Three Moore School alumni share how the Cybersecurity Management Certificate has changed the trajectory of their careers
These days, with so much sensitive information being shared and stored online, cybersecurity continues to be a hot topic. Cybersecurity management also happens to be one of the newer certificates offered in the Moore School’s Professional MBA program, and it has already proven to be a big career-booster for many students.
Jessica Blue (’22 PMBA) chose to get her MBA at the Moore School when she saw that it was top ranked in several categories. She knew it would help equip her for her future career. One particular class she took led her to pursue the specific graduate certificate.
“After taking [international business clinical professor Dan] Ostergaard’s Introduction to Cybersecurity Management course, my interest in the topic piqued, and I decided to pursue the certificate,” she said. “It was eye-opening to learn more about the various threats and the growing vulnerabilities that occur today at both corporate and societal levels. Obtaining the cybersecurity management certificate has been a worthwhile investment in my professional development. It has equipped me with the skills to support my organization’s efforts in combating cyber threats.”
Blue now works as a lead audit manager at Wells Fargo. She received a promotion just one year into the PMBA program.
Because of the skills she learned from her cybersecurity management certificate, Blue said she was able to “assist in cyber operations audits at my current company. The courses in the certificate covered areas such as regulatory compliance, risk management and incident response. These topics are crucial and are highly examined during an internal audit. As a result, I was able to be a valuable contributor to the execution of the audit.”
Before he enrolled in one of the cybersecurity management courses like Blue, Jeffrey Roth Hodish (‘22 PMBA) was encouraged by his fellow officers in the National Guard to get his PMBA from the Moore School. He did not originally plan on getting a certificate, but when he heard about the introduction of the Cybersecurity Management Certificate, he knew it was a perfect fit for him.
“While I thought I had a solid understanding of cybersecurity, the courses connected to that certificate offered me much more knowledge and continued to keep me engaged with the topics outside of the classroom,” Hodish said. “The Cybersecurity Management Certificate has me looking for new opportunities within the National Guard where I can put those skills to use as well as build upon them. I would definitely recommend the Professional MBA program to anyone who is already in a career and looking to continue their education. The PMBA program makes getting a graduate degree attainable for full-time professionals.”

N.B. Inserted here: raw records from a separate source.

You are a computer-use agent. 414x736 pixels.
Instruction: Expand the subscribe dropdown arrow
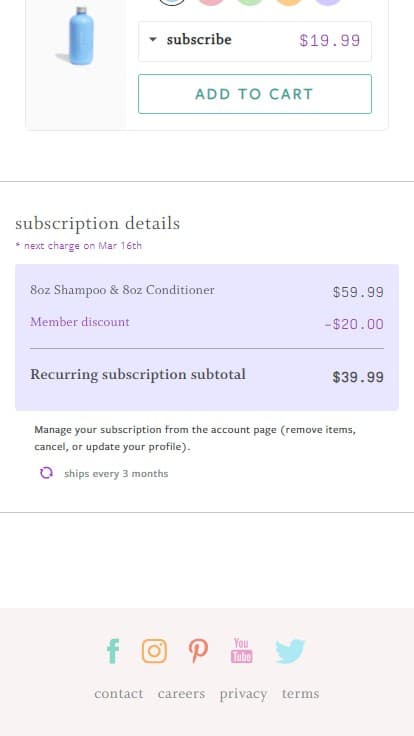coord(153,40)

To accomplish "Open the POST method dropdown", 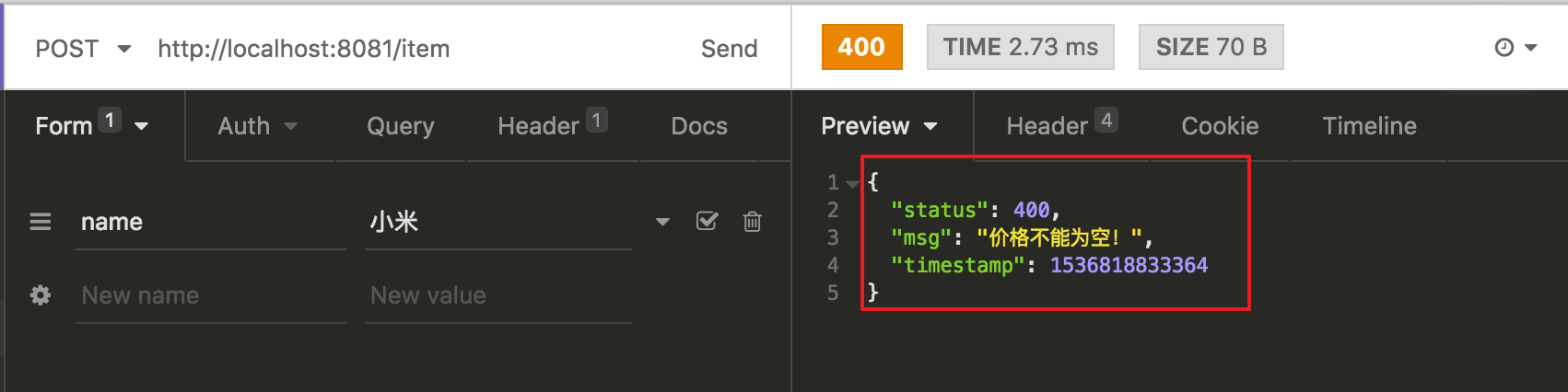I will coord(83,49).
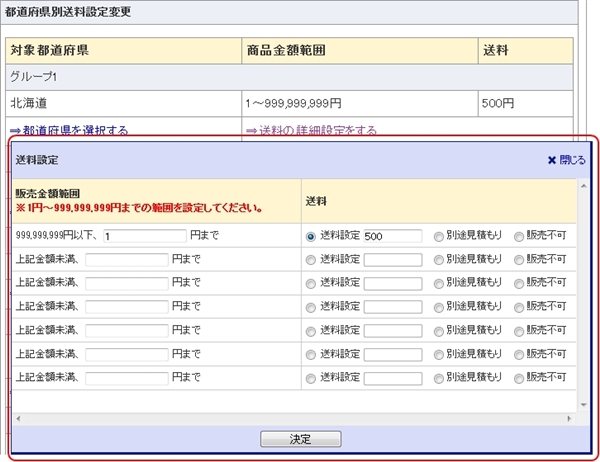Close the 送料設定 dialog via 閉じる
600x462 pixels.
(x=566, y=160)
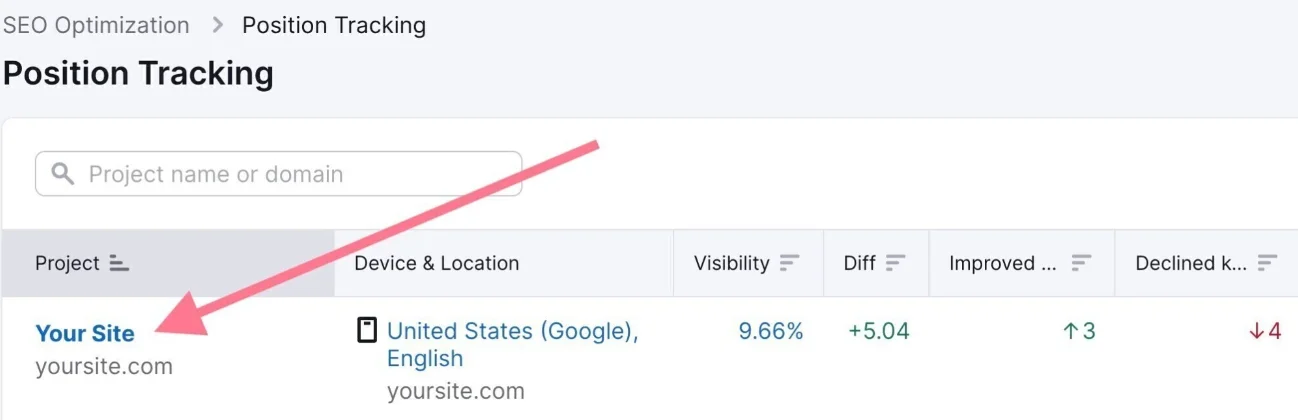Click the 9.66% visibility value
This screenshot has height=420, width=1298.
coord(771,331)
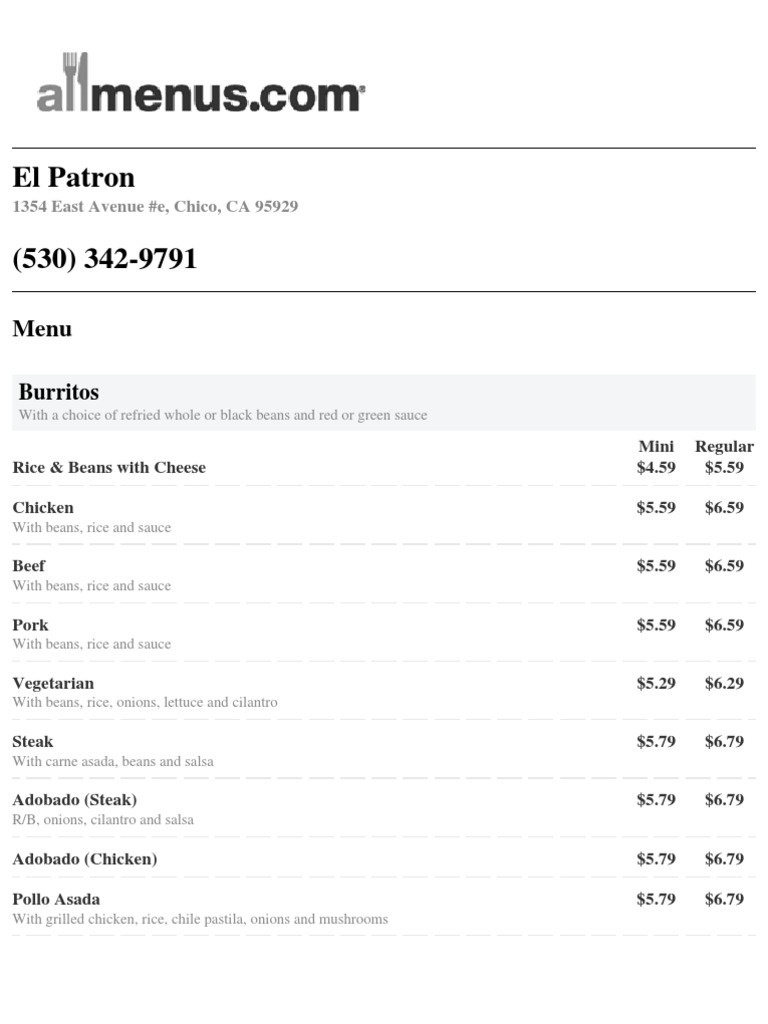Viewport: 768px width, 1024px height.
Task: Select the Pork burrito item
Action: tap(30, 625)

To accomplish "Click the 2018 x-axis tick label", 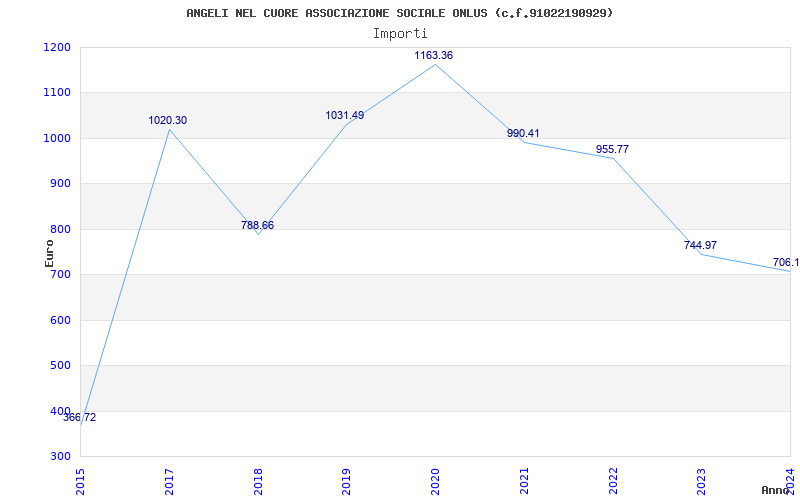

Still serving in the South Carolina National Guard, Hodish is now also a CW2 UH-60 Maintenance Test Pilot and a B-717 First Officer for Delta Air Lines.
“While there was so much from the program that I use outside of work when making decisions regarding my own personal financial well-being, much of the cybersecurity management curriculum made me begin to look for a new position in the National Guard around cyber warfare,” he said.
Like his fellow PMBA graduates, Charles Alexander (‘21 PMBA) was intrigued by the Cybersecurity Management Certificate. Currently, Alexander is a technical project manager at Collins Aerospace.
“I chose the Cybersecurity Management Certificate because it would provide me an option to move in a new direction within my career,” he said. “Whether it is financial services or commercial aerospace, both are highly regulated and highly secured. Even if someone chose to not pursue a cyber career, the knowledge gained from the certificate is very valuable. It makes you aware of the threats companies face and gives you a framework from which to deal with securing your environment or addressing potential breaches. The Cybersecurity Management Certificate is less technical than one would think since it focuses more on the management aspect.”
Alexander also emphasized that the framework and evaluation of risk to a company can be applied to more than just information technology; understanding risk and how to prevent security breaches apply to other more executive positions as well.